Sent out our invitations and almost immediately got at least half of the RSVP's back. I was delighted that so many people were taking the ten seconds to check yes or no, put said RSVP in the provided envelope (with stamp) and walk it to their mailbox where it came from. Then they stopped coming in. We are still short at least 40% of the total RSVPs, and the deadline for us to get in touch with a final headcount is near. Is it rude to personally contact everyone that hasn't RSVP'd and ask them if they're coming? I don't want them to tell me yes to appease me, then not show up because they weren't planning on coming in the first place. We just need to know so we can break out the Plan B guest list and get crackin'. Suggestions? Better way to go about it? Help?

Re: Please RSVP!

  • Pick up phone, start making calls.  That's easiest way to round up straggler RSVPs.
  • I know you have a deadline for final headcount, but did you give a deadline for the RSVP to your guests?

    If you did give them a deadline, wait until it has passed if you haven't already. If you didn't, go ahead and start calling now.

    You can reach out and follow up on RSVPs if the deadline has passed - that is not rude.

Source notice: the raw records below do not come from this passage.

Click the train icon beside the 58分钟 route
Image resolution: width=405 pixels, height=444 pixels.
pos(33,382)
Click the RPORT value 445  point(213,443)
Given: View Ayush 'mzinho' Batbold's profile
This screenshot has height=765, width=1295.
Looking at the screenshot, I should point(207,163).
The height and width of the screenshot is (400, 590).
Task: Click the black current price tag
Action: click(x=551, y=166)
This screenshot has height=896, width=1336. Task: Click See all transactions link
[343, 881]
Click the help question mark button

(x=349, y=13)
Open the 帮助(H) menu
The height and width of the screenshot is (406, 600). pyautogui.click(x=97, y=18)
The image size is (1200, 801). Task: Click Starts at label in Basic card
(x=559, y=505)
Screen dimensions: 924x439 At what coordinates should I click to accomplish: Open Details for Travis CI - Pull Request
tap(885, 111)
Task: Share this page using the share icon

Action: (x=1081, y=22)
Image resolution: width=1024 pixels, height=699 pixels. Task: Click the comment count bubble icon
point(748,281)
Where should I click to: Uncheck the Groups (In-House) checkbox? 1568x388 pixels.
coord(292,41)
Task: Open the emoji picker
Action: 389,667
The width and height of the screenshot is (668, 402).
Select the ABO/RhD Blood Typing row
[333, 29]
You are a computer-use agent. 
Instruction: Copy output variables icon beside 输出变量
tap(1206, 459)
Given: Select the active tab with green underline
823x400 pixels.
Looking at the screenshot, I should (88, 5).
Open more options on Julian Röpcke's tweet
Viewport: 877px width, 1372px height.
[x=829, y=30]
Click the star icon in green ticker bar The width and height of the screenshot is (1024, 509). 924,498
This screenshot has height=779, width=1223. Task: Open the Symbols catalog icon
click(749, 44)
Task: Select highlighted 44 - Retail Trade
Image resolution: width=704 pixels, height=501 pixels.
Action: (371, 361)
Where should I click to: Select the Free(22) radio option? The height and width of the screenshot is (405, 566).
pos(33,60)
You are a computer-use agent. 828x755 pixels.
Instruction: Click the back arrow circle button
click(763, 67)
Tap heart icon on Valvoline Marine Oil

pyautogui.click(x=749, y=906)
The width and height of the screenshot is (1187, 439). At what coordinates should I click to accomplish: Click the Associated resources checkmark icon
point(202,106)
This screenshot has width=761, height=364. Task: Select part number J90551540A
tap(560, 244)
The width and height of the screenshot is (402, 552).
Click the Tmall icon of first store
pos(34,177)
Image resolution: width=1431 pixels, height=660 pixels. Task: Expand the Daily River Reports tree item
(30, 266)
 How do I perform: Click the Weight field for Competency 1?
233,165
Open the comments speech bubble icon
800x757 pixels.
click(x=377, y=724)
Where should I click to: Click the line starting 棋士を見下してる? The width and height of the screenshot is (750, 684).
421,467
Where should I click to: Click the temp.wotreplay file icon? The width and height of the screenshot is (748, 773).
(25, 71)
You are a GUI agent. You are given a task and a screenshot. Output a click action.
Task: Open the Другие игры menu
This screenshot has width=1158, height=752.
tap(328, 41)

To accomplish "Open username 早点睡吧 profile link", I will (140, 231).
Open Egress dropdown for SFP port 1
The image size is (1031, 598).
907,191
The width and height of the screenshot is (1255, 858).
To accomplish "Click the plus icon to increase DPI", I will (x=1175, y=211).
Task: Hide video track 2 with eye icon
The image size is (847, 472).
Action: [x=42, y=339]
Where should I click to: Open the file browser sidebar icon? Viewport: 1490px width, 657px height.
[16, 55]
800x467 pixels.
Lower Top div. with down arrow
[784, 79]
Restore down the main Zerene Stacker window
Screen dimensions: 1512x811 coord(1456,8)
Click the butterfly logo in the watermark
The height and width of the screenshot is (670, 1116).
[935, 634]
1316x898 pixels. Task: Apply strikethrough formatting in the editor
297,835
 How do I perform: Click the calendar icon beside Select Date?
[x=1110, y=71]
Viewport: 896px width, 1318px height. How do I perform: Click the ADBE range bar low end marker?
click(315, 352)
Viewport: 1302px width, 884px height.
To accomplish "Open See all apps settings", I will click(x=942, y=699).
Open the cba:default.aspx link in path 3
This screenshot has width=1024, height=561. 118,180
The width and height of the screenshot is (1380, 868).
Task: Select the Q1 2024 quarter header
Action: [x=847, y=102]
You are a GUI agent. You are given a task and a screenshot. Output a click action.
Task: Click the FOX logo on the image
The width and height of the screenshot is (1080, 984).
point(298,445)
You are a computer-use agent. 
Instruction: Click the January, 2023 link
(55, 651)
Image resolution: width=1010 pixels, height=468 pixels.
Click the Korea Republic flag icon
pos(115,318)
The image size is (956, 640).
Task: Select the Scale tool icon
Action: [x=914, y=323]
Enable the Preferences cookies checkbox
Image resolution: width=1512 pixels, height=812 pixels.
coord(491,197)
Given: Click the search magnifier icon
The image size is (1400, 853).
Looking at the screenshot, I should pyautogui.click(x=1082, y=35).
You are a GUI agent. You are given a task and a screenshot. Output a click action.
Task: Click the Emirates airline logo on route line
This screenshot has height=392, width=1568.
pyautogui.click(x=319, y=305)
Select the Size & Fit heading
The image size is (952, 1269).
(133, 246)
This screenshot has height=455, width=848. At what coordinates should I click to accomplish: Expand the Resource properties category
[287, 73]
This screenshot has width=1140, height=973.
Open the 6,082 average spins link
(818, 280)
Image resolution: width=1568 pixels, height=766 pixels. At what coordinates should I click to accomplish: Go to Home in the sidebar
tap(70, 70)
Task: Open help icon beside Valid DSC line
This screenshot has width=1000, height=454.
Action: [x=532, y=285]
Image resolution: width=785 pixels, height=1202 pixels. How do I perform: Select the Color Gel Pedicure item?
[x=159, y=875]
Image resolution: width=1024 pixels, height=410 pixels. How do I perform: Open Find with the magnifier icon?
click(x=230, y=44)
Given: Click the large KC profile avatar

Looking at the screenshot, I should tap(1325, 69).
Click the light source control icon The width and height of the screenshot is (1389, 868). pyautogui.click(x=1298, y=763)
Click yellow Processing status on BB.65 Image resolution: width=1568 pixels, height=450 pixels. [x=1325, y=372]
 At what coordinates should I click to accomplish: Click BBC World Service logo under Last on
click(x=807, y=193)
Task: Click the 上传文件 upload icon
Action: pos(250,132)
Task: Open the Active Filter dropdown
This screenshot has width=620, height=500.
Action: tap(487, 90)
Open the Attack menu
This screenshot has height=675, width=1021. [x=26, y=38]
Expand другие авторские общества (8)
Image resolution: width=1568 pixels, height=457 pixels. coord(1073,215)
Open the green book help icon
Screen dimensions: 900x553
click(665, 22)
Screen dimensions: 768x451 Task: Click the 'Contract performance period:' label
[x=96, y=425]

    However, a "Plan B guest list" is rude. Don't do that. Accept graciously the acceptances and declines of those who were important enough to be included in your guest list, and leave it at that

    For the record, we have a minimum of 150 guests that are required at the reception in order to get the price we were quoted. If we come up short, we will have to fork over close to $1,000 extra to pay for the larger room.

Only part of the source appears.